Instructions for the task:
Please repeat every entry, keeping each one exactly the same.
****************
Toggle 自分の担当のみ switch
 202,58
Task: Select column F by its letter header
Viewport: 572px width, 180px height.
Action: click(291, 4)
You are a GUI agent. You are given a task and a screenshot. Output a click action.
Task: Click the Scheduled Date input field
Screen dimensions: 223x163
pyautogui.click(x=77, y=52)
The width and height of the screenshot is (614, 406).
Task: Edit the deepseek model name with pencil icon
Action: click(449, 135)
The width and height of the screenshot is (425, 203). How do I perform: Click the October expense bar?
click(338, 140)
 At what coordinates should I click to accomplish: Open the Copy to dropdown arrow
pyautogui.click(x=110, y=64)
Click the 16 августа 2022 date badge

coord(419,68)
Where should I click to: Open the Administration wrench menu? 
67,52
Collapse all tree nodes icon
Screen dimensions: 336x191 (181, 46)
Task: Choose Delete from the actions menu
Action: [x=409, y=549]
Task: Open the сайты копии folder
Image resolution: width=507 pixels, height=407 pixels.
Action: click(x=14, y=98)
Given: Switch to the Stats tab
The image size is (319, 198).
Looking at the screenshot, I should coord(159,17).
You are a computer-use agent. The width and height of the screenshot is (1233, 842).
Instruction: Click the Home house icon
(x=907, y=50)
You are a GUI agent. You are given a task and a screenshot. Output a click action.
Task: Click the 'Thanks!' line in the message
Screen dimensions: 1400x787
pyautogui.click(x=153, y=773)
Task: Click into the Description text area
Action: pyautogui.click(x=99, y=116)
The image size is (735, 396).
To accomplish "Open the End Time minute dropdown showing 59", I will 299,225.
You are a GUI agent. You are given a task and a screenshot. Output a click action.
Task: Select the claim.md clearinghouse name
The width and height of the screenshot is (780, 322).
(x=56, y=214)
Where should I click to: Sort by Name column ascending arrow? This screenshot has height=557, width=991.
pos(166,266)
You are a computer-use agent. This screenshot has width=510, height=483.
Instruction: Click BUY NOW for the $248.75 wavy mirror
****************
Exercise solution:
Toggle 自分の担当のみ switch
 202,58
Task: Select column F by its letter header
Viewport: 572px width, 180px height.
Action: click(291, 4)
You are a GUI agent. You are given a task and a screenshot. Output a click action.
Task: Click the Scheduled Date input field
Screen dimensions: 223x163
pyautogui.click(x=77, y=52)
The width and height of the screenshot is (614, 406).
Task: Edit the deepseek model name with pencil icon
Action: click(449, 135)
The width and height of the screenshot is (425, 203). How do I perform: Click the October expense bar?
click(338, 140)
 At what coordinates should I click to accomplish: Open the Copy to dropdown arrow
pyautogui.click(x=110, y=64)
Click the 16 августа 2022 date badge

coord(419,68)
Where should I click to: Open the Administration wrench menu? 
67,52
Collapse all tree nodes icon
Screen dimensions: 336x191 (181, 46)
Task: Choose Delete from the actions menu
Action: [x=409, y=549]
Task: Open the сайты копии folder
Image resolution: width=507 pixels, height=407 pixels.
Action: click(x=14, y=98)
Given: Switch to the Stats tab
The image size is (319, 198).
Looking at the screenshot, I should coord(159,17).
You are a computer-use agent. The width and height of the screenshot is (1233, 842).
Instruction: Click the Home house icon
(x=907, y=50)
You are a GUI agent. You are given a task and a screenshot. Output a click action.
Task: Click the 'Thanks!' line in the message
Screen dimensions: 1400x787
pyautogui.click(x=153, y=773)
Task: Click into the Description text area
Action: pyautogui.click(x=99, y=116)
The image size is (735, 396).
To accomplish "Open the End Time minute dropdown showing 59", I will 299,225.
You are a GUI agent. You are given a task and a screenshot. Output a click action.
Task: Select the claim.md clearinghouse name
The width and height of the screenshot is (780, 322).
(x=56, y=214)
Where should I click to: Sort by Name column ascending arrow? This screenshot has height=557, width=991.
pos(166,266)
You are a computer-use agent. This screenshot has width=510, height=483.
Instruction: Click BUY NOW for the $248.75 wavy mirror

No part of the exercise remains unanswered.